De Magia für Flöte, Klarinette, präpariertes Klavier, zwei Metronome, Schlagwerk, Violine, Bratsche und Cello, ein Auftragswerk vom Luxemburger Kulturministerium, wurde 2022 von der Kammerata Luxembourg im Trifolion in Echternach uraufgeführt. „Jedes Genre, jede Besetzung erfordert eine andere Herangehensweise. Es ist fast wie ein Berufswechsel“, so Sanges.
Engagement
Ihr Engagement für die Rechte von Komponistinnen und Komponisten führt dazu, dass Nigji Sanges im Verwaltungsrat der U2C (Union des compositrices et compositeurs de musique pour l’image) in Paris tätig ist. Sie vertritt die FLAC (Fédération luxembourgeoise des auteurs et compositeurs) im Beirat der Luxemburger Filmakademie und ist Mitglied der Académie des arts et techniques du cinéma (Académie des César). Nigji Sanges war Initiatorin einer Studie über Arbeitsbedingungen von Filmkomponist:innen, die 2023 veröffentlicht wurde und für die sie das Vorwort verfasste (Jade Tifiou: „Etude de l’impact des conditions de travail sur les compositrices et compositeurs de musique pour l’image“, FEED BACK 2023).

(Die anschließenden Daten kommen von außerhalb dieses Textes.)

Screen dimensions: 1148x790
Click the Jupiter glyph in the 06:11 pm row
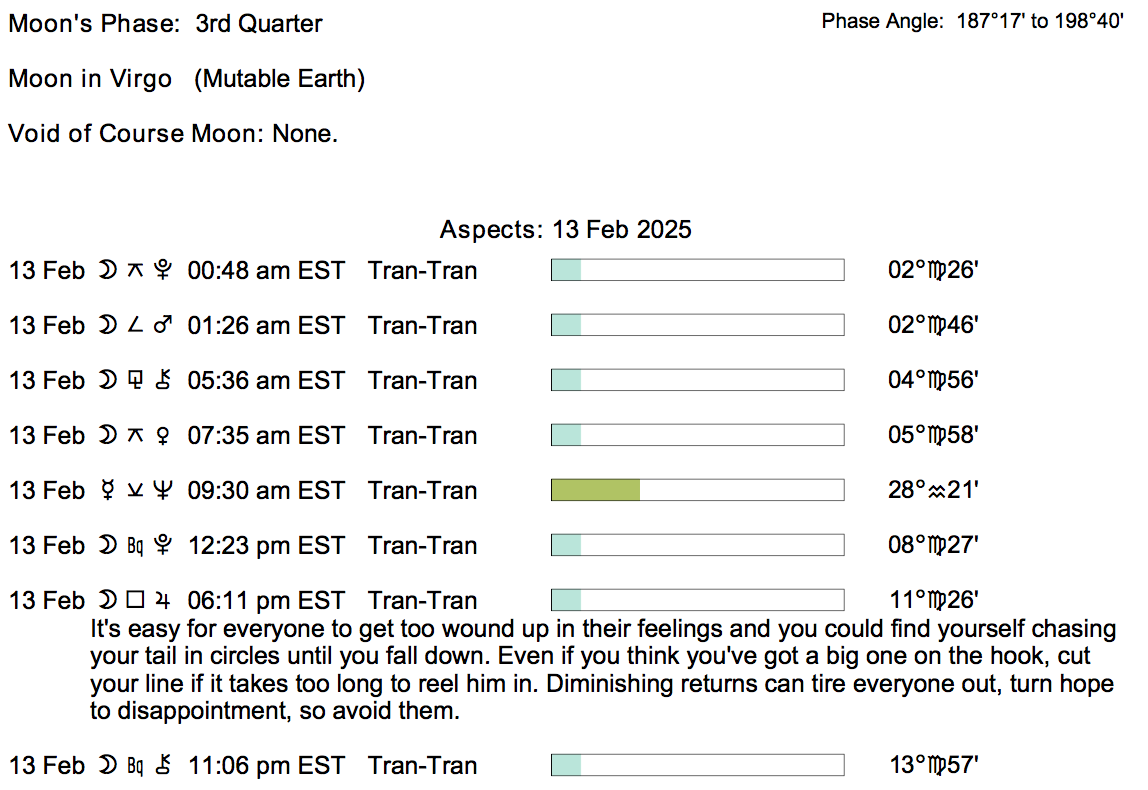coord(165,601)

2024 war Nigji Sanges neben Tatsiana Zelianko Composer in Residence der zweiten Auflage des Salon de Helen Buchholtz, der vom 6. November bis 1. Dezember im Bridderhaus in Esch/Alzette stattfand. Im Rahmen der Cine Moments wurde hier der noch unveröffentlichte Film „L’épopée des femmes pirates, les filles du vent / Women Pirates“ von Laurence Thiriat und Frédéric Malègue (produziert von Goyaves und Amour Fou) gezeigt, in dem Sanges die Musik komponierte. „Femmes Pirates“ porträtiert vier bemerkenswerte Frauen des 18. und 19. Jahrhunderts, die patriarchale und koloniale Ordnungen aufrüttelten und auch die Sklaverei bekämpften.
Seit Neuestem ist Nigji Sanges auch auf der Internetseite mugi.lu (Musik und Gender in Luxemburg) vertreten, wo das vielfältige Schaffen der Komponistin erstmals in seiner ganzen Breite der Öffentlichkeit vorgestellt wird.
Über MuGi.lu
MuGi.lu (Musik und Gender in Luxemburg) ist ein Projekt der Universität Luxemburg, das 2022 in Zusammenarbeit mit dem CID | Fraen an Gender ins Leben gerufen wurde. MuGi.lu erforscht, sammelt und vermittelt Wissen über Musikschaffen mit besonderem Fokus auf Geschlechterverhältnisse und umfasst mittlerweile neun digitale Portale (www.mugi.lu). Das Portal zu Nigji Sanges enthält Musikaufnahmen, Fotos, Filmtrailer, Interviews mit der Komponistin und vieles mehr. (Kontakt: mugilu@uni.lu)
Über die Autorin
Noemi Deitz ist Musikwissenschaftlerin, -autorin und -redakteurin. 2024 wurde ihr Buch „Helen Buchholtz. Komponieren zwischen zwei Welten“ als elfter Band der Reihe „Europäische Komponistinnen“ bei Böhlau veröffentlicht.